* _The data_
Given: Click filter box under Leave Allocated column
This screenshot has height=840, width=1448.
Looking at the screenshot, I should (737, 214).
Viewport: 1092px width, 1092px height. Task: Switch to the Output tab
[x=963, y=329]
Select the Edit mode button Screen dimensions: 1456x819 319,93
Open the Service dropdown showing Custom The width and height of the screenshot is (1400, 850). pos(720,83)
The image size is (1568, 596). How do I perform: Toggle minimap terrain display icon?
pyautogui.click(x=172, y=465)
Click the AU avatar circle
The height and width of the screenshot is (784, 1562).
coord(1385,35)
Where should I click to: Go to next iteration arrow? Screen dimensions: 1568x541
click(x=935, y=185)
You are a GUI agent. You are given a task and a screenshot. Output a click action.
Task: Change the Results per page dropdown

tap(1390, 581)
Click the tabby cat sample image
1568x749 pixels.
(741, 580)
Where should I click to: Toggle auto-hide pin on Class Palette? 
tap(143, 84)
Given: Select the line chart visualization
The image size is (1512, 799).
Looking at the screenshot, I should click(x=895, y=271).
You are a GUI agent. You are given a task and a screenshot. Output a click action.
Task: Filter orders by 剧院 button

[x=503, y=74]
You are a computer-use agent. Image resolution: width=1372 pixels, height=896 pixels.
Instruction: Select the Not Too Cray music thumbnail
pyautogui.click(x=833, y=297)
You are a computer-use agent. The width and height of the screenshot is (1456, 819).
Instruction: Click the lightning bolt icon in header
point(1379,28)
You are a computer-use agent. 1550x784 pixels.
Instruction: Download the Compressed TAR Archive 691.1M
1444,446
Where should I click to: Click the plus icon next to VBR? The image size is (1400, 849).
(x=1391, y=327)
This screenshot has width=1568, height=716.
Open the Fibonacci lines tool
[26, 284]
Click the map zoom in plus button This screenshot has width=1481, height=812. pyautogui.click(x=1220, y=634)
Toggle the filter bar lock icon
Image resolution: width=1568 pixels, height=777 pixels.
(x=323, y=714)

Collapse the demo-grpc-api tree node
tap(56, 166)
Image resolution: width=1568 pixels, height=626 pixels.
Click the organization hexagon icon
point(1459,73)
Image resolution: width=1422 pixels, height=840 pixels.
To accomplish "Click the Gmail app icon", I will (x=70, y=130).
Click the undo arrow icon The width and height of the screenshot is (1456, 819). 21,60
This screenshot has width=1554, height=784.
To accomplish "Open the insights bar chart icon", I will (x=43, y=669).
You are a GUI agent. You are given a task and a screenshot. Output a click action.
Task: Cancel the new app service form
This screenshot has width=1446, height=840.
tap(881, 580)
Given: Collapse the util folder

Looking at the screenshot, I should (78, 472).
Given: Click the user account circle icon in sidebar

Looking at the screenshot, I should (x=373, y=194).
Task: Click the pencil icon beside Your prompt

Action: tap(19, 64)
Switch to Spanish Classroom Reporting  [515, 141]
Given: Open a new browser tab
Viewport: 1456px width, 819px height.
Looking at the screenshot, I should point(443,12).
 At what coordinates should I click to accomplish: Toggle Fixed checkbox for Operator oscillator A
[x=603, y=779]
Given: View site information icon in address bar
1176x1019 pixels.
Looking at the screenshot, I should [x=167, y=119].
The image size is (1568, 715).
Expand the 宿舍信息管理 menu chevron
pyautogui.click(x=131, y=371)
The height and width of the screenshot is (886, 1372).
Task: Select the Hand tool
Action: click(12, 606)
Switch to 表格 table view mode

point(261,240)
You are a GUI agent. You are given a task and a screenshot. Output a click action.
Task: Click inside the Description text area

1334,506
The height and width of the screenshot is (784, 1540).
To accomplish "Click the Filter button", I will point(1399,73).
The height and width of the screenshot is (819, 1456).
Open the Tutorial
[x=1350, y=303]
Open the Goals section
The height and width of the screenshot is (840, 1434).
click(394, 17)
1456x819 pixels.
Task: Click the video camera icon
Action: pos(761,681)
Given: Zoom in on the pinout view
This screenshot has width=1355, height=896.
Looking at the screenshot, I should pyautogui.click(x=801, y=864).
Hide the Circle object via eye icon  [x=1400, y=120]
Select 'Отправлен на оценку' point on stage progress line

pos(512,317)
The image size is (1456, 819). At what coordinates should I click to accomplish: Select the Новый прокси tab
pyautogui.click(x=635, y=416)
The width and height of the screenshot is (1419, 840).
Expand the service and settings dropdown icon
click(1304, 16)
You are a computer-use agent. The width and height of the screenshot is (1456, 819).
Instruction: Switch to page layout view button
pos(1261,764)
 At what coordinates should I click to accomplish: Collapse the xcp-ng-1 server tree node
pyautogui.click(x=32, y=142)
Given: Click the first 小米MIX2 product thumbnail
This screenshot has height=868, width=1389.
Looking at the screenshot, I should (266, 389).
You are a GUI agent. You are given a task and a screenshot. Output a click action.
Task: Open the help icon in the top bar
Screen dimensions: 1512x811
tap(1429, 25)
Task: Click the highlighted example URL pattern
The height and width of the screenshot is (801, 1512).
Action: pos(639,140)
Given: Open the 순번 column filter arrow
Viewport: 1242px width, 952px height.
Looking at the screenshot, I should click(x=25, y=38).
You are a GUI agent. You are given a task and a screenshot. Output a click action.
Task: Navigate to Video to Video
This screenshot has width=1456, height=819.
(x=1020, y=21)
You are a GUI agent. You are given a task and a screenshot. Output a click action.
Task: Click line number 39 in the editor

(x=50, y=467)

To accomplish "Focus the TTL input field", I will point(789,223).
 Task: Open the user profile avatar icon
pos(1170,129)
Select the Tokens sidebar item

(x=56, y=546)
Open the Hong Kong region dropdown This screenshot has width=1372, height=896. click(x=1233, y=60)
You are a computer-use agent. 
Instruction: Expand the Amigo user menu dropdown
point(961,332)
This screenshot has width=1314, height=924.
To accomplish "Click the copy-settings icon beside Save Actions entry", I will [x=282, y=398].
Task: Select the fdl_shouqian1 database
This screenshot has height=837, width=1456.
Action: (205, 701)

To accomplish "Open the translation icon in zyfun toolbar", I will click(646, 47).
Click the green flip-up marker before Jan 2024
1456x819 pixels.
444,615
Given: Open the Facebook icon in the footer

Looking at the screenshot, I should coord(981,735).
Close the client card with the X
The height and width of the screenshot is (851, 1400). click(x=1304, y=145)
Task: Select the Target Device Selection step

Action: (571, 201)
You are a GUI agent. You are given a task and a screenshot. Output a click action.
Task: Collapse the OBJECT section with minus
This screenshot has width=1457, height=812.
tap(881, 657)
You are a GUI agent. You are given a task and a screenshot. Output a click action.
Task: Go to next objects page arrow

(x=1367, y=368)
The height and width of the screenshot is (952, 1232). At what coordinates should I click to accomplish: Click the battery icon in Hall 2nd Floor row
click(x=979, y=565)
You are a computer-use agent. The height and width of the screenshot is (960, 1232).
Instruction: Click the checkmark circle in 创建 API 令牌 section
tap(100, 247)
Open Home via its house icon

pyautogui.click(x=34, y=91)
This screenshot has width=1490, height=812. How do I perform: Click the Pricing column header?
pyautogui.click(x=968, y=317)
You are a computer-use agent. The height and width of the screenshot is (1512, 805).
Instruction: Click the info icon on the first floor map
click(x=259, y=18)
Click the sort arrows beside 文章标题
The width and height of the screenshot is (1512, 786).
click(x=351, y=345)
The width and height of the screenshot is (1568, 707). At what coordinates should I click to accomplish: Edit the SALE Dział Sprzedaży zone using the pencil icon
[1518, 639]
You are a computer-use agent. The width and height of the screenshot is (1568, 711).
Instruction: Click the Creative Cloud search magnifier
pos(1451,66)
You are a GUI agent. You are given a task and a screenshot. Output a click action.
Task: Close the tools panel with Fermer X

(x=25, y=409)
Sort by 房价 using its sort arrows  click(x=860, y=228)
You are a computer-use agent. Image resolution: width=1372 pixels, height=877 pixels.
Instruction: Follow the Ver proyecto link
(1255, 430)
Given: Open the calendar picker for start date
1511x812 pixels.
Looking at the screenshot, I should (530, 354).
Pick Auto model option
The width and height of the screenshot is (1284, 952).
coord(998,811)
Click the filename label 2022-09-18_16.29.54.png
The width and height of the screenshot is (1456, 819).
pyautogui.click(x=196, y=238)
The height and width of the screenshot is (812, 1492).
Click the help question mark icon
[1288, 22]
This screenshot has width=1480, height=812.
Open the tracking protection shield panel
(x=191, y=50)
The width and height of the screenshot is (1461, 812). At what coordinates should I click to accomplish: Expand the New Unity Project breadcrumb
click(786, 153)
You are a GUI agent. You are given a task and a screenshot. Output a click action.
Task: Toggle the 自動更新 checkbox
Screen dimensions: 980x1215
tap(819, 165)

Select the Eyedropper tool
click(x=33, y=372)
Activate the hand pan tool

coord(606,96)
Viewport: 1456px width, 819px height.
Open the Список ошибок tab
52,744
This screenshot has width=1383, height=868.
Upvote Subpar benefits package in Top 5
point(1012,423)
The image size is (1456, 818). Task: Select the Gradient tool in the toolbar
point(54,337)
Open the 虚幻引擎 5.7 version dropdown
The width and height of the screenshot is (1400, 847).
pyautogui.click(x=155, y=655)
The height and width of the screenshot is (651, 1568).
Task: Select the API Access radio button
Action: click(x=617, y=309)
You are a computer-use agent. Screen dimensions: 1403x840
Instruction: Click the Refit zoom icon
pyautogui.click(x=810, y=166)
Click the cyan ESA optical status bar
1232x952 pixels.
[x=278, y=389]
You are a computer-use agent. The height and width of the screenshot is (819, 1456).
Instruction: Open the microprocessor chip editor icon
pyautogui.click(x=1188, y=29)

* _Task item_
Would you retype the lines above from the one with "Instruction: Click the Creative" down to the one with "You are a computer-use agent. Screen", word for word, both ends included and no other lines?

* _Response area_
Instruction: Click the Creative Cloud search magnifier
pos(1451,66)
You are a GUI agent. You are given a task and a screenshot. Output a click action.
Task: Close the tools panel with Fermer X

(x=25, y=409)
Sort by 房价 using its sort arrows  click(x=860, y=228)
You are a computer-use agent. Image resolution: width=1372 pixels, height=877 pixels.
Instruction: Follow the Ver proyecto link
(1255, 430)
Given: Open the calendar picker for start date
1511x812 pixels.
Looking at the screenshot, I should (530, 354).
Pick Auto model option
The width and height of the screenshot is (1284, 952).
coord(998,811)
Click the filename label 2022-09-18_16.29.54.png
The width and height of the screenshot is (1456, 819).
pyautogui.click(x=196, y=238)
The height and width of the screenshot is (812, 1492).
Click the help question mark icon
[1288, 22]
This screenshot has width=1480, height=812.
Open the tracking protection shield panel
(x=191, y=50)
The width and height of the screenshot is (1461, 812). At what coordinates should I click to accomplish: Expand the New Unity Project breadcrumb
click(786, 153)
You are a GUI agent. You are given a task and a screenshot. Output a click action.
Task: Toggle the 自動更新 checkbox
Screen dimensions: 980x1215
tap(819, 165)

Select the Eyedropper tool
click(x=33, y=372)
Activate the hand pan tool

coord(606,96)
Viewport: 1456px width, 819px height.
Open the Список ошибок tab
52,744
This screenshot has width=1383, height=868.
Upvote Subpar benefits package in Top 5
point(1012,423)
The image size is (1456, 818). Task: Select the Gradient tool in the toolbar
point(54,337)
Open the 虚幻引擎 5.7 version dropdown
The width and height of the screenshot is (1400, 847).
pyautogui.click(x=155, y=655)
The height and width of the screenshot is (651, 1568).
Task: Select the API Access radio button
Action: click(x=617, y=309)
You are a computer-use agent. Screen dimensions: 1403x840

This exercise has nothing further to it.